We support the following genomes: mouse / human / fly . In case you want a new genome being supported, please contact the authors.

If running ChromA returns an error in which "libfwdbwdcpp.so" is mentioned, this is due to troubles finding the C++ library that performs calculations. Please refer to our troubleshoot section to overcome this issue. If running ChromA returns an error in which "worker.py" is mentioned, this could be caused by our parallelization support. Please refer to our troubleshoot section to overcome this issue.

RUNNING CONSENSUS CHROMA: To run Consensus ChromA integrating information from different replicates, integrate information from bulk and single cell or to create a common representation between different populations, please list all the files after the -i command. Be aware that this command will take longer to run.

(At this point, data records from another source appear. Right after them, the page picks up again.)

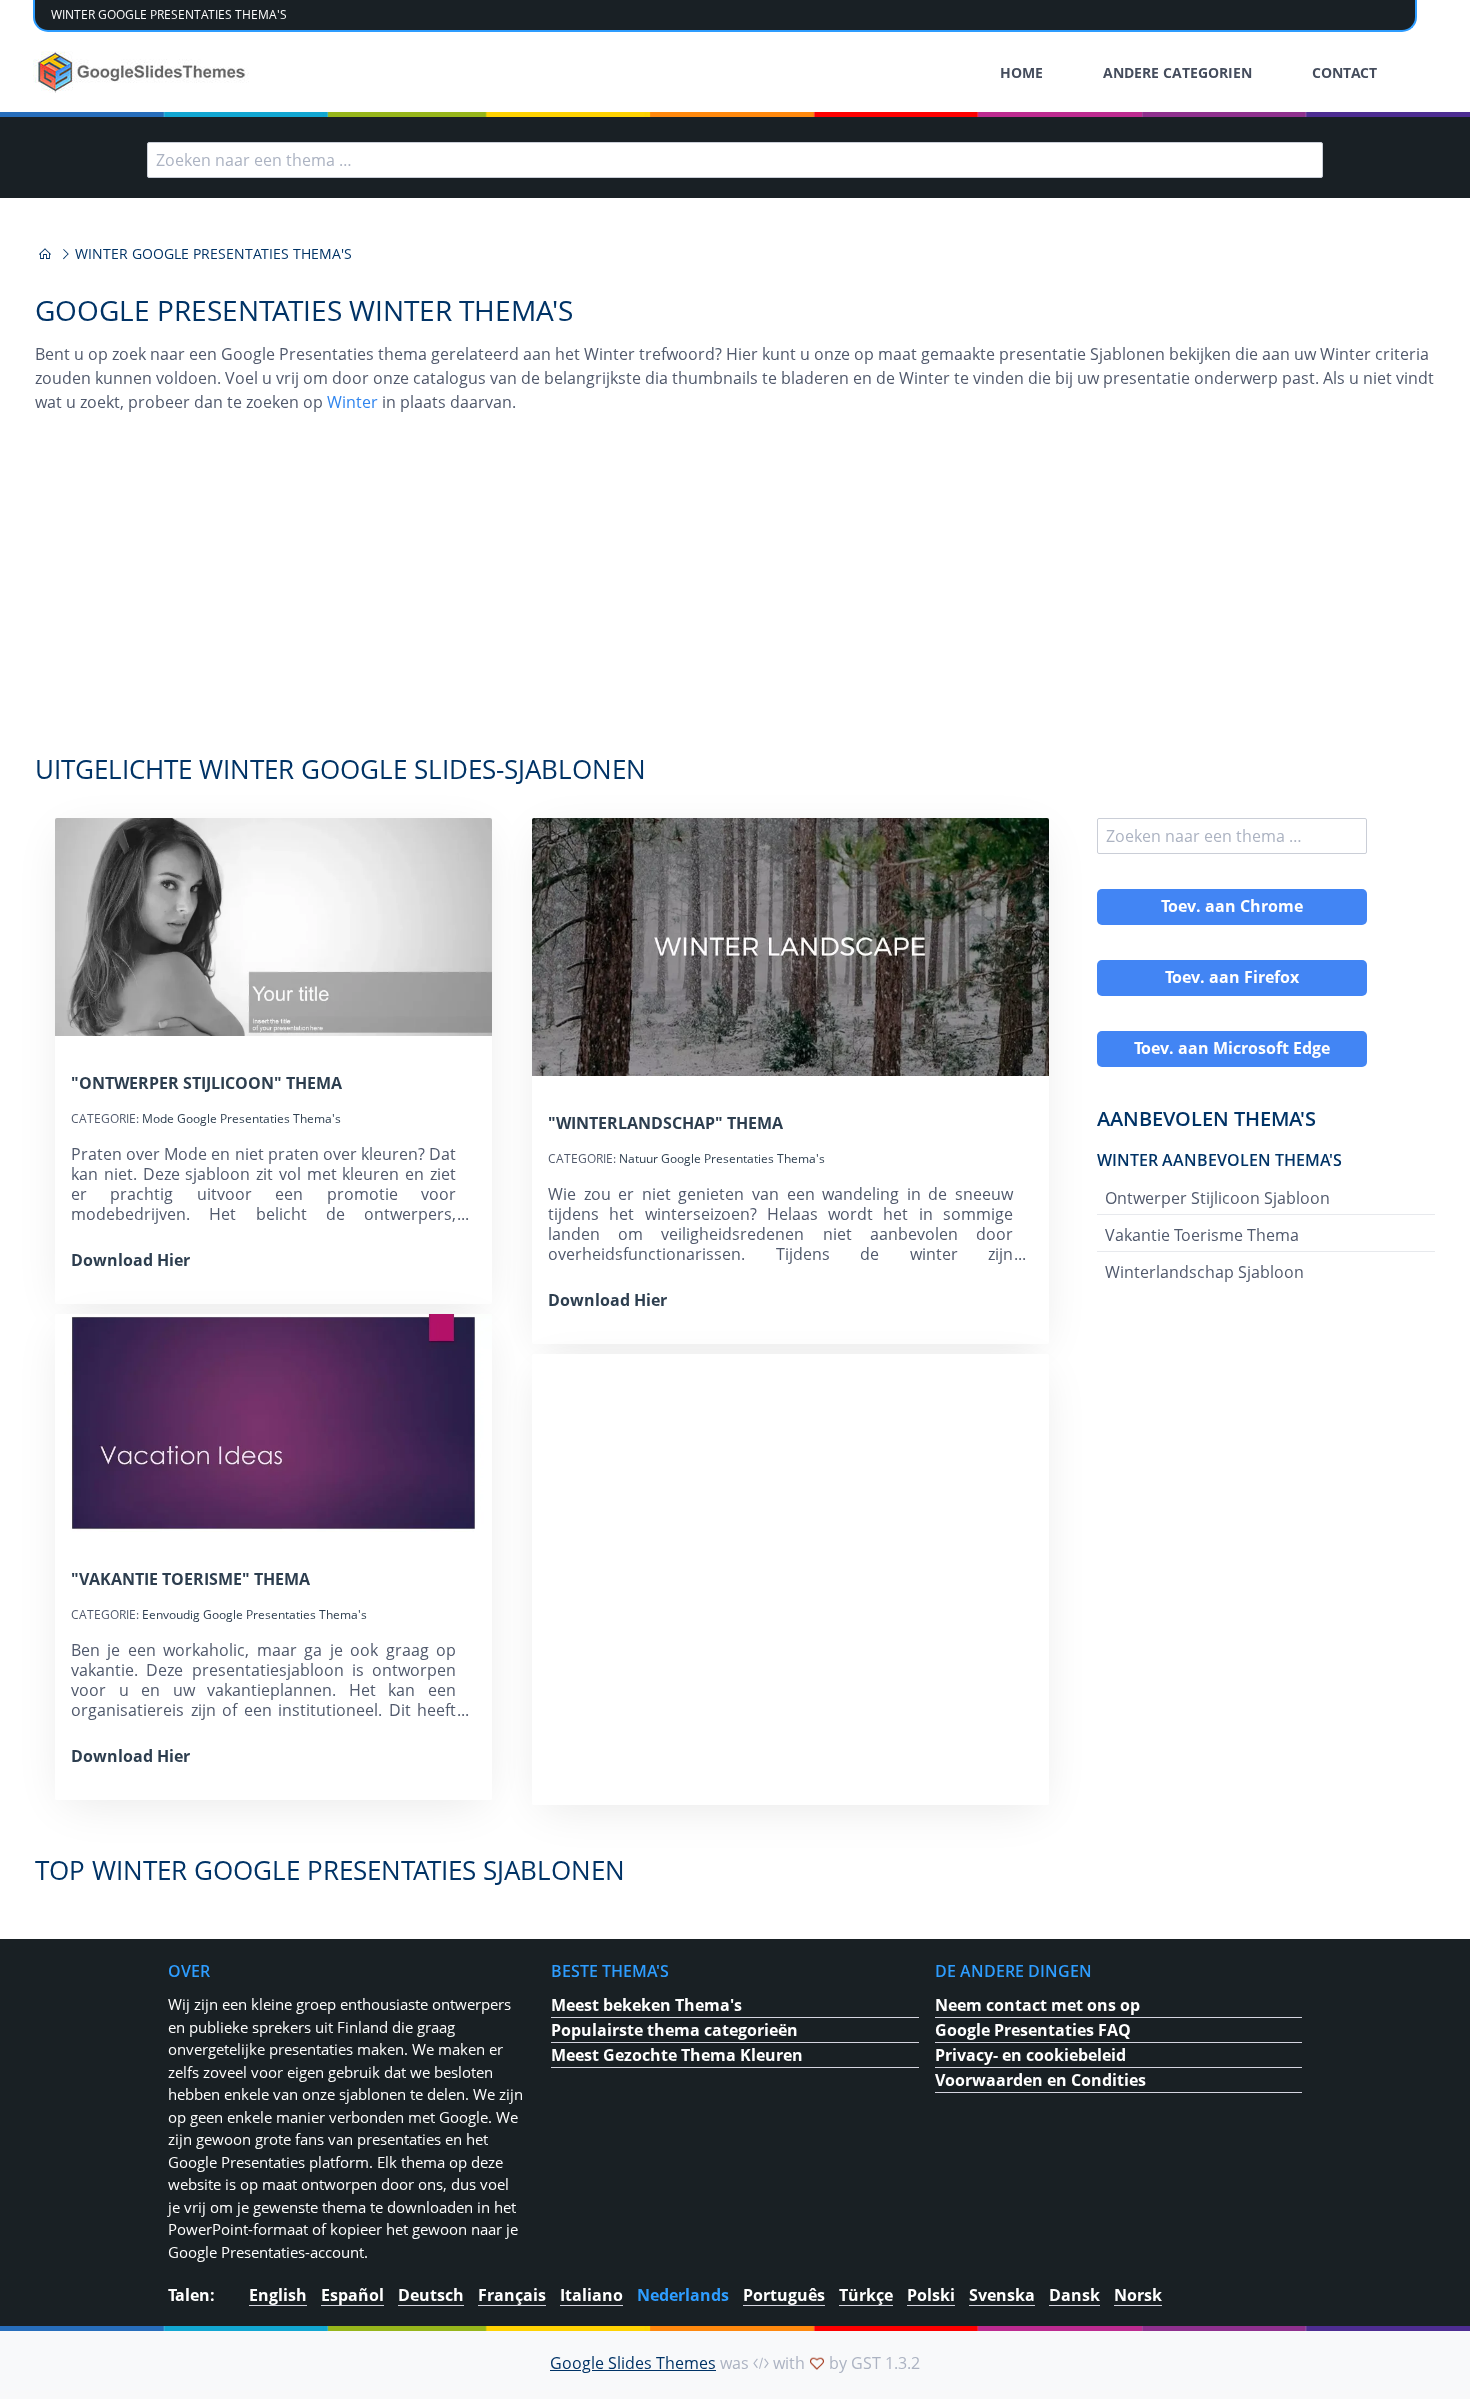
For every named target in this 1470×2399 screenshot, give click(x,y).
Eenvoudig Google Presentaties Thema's (254, 1614)
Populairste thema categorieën (674, 2030)
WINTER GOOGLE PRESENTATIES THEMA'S (169, 14)
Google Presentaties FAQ (1033, 2030)
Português (784, 2295)
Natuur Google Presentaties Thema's (722, 1158)
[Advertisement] (735, 594)
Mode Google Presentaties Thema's (241, 1118)
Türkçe (866, 2295)
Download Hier (130, 1260)
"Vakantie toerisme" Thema (190, 1579)
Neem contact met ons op (1037, 2005)
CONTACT (1344, 72)
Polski (931, 2295)
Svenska (1002, 2295)
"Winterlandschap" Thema (665, 1123)
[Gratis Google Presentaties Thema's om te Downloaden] (143, 72)
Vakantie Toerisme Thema (1202, 1235)
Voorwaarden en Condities (1040, 2080)
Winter (352, 402)
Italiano (591, 2295)
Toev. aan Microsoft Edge (1232, 1048)
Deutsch (431, 2295)
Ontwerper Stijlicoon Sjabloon (1217, 1198)
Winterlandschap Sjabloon (1204, 1272)
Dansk (1074, 2295)
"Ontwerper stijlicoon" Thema (206, 1083)
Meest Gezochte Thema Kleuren (677, 2055)
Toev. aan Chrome (1232, 906)
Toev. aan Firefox (1232, 977)
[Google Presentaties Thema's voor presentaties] (45, 254)
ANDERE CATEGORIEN (1177, 72)
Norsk (1138, 2295)
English (278, 2295)
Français (512, 2295)
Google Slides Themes (633, 2363)
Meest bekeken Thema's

ChromA -i my.sorted1.bam my.sorted2.bam my.tn5binding.tsv -reg True -sb output.bed -spec mouse

RUNNING CHROMA ON A CLUSTER USING SLURM:To run ChromA on a computer cluster using the slurm scheduler, we create a bash script named run.sh. run.sh has the following structure:

cat run.sh #!/bin/bash

##################################################################################################### #The following lines load cuda support and select the python 3 environment in which ChromA is installed

module load gcc/7.3.0

module load cuda/8.0.61

module load cudnn/v6.0-cuda-8.0

source /mnt/home/mgabitto/python_3/bin/activate ###################################################################################################### The following lines initialize ray without gpus and then run ChromA

CUDA_VISIBLE_DEVICES=''

ChromA -i my.sorted.bam -sb output.bed -reg True -spec mouse ######################################################################################################

To run our bash script on the slurm scheduler please run:

sbatch -N 1 --exclusive -t 0-10:00:00 run.sh

CHROMA OUTPUTS:

ChromA generates 4 files as its output. In general, ChromA minimizes output to the console, logging all the information to different files. After a successful run, you should find the following 4 files:

ChromA -i my.sorted.bam -sb output.bed -reg True -spec mouse

Within the directory where my.sorted.bam resides: my.sorted_insert_size.pdf This file creates an insert size distribution graphs for dataset quality control.

Within the directory where the ChromA command is invoked: output.bed_allpeaks.bed output.bed.log output.bed_metrics.log

output.bed_allpeaks.bed is a bed file that contains accessible regions. output.bed.log logs all the information of the current run. output.bed_metrics.log generates dataset metrics (such as FRIP, SN, #Reads) for quality control.